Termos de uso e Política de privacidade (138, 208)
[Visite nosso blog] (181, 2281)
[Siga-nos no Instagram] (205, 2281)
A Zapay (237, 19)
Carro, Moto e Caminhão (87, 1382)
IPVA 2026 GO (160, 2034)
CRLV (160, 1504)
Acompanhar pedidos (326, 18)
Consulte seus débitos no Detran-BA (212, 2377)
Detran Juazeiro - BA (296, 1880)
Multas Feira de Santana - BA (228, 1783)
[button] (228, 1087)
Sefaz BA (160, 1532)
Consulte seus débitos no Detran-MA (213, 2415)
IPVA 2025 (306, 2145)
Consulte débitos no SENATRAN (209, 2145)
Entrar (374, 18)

§ **What is required**: From the line containing "Detran Juazeiro - BA (296, 1880)" down to the last line of the material, each line is to be retyped exactly; no other lines belong in the answer.

§ **Answer for this exercise**:
Detran Juazeiro - BA (296, 1880)
Multas Feira de Santana - BA (228, 1783)
[button] (228, 1087)
Sefaz BA (160, 1532)
Consulte seus débitos no Detran-MA (213, 2415)
IPVA 2025 (306, 2145)
Consulte débitos no SENATRAN (209, 2145)
Entrar (374, 18)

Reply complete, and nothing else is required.